Piazza came to Penn State in 2010 after teaching at the University of North Carolina at Charlotte for seven years and at Meredith College in Raleigh, N.C., for four years.
He was a student majoring in political science during the Gulf War in 1991, and that changed what he wanted to study. He got his master’s degree from the University of Michigan in Middle Eastern studies and his doctorate in politics from New York University.
After 9/11, policymakers were looking for an effective way to fight terrorism, he said, and “making a lot of statements like if we tackle poverty, or if we handle issues of poor education, poor opportunity, that will reduce terrorist activity. I thought that was pretty plausible.”
His first study — precisely about poverty and terrorism — did not find results consistent with that train of thought. “That was my gateway into this.
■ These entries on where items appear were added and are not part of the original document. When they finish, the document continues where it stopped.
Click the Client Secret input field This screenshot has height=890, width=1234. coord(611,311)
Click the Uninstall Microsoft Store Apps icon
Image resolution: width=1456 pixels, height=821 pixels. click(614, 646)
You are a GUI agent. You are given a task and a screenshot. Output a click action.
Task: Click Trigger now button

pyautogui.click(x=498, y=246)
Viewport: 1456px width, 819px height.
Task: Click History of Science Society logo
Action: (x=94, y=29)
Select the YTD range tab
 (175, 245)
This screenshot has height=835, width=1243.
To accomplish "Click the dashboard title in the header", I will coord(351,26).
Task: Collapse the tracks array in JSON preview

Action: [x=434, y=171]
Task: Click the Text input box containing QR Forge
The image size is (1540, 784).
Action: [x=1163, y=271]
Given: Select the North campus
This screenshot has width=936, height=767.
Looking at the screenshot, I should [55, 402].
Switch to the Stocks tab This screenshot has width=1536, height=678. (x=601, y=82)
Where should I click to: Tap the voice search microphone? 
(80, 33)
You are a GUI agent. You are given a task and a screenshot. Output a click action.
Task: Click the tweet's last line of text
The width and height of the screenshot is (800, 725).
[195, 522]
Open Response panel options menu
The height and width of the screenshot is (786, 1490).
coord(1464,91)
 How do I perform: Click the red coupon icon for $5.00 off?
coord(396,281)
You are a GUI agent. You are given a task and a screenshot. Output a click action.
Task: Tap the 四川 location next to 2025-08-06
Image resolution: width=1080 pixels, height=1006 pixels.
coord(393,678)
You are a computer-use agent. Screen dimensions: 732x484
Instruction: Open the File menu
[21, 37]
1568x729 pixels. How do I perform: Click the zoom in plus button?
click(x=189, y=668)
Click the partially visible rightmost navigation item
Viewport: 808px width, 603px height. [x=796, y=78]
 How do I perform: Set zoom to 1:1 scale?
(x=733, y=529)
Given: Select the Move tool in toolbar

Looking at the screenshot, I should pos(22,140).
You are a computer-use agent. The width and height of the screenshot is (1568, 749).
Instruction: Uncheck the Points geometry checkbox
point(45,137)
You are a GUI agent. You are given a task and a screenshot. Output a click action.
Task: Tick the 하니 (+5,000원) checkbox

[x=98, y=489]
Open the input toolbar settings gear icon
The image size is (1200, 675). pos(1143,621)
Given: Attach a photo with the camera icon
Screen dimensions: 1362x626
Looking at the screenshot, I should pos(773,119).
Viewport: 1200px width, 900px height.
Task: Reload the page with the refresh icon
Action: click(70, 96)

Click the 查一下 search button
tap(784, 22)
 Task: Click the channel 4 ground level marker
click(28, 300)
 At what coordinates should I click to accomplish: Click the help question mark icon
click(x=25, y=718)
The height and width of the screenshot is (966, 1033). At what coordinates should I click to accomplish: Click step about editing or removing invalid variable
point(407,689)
I just started doing more and more of this stuff until it became my overall agenda.”
“The contemporary terrorist threat that Americans think about the most, or worry about the most, is from religiously motivated terrorists,” Piazza said. “It tends to be coming from parts of the world where Islam is the major religion, but that’s something that’s really a feature of contemporary terrorism that we are facing after 9/11.”
The most relevant threats to Americans, according to Piazza, are from al-Qaida and the Islamic State, “movements that are motivated from interpretation of religion.”
But Piazza makes the point that “if you look at terrorist activity in the Middle East, a lot of it is secular terrorism — people that may come from a Muslim background and may be in a Muslim country but are not talking about Islam when they are committing terrorist attacks.”
This, he finds, is one of the biggest misconceptions with the current terrorist threats the public faces.
Douglas Lemke, a colleague in the political science department, said Piazza has “a tremendous work ethic, so that once he’s got a question in his mind a paper is soon to be produced and published.”
“He’s a really nice guy given the awful things he studies,” said Joseph Young, a collaborator with Piazza and an associate professor at American University.
Renato Buanafina is a Penn State journalism student.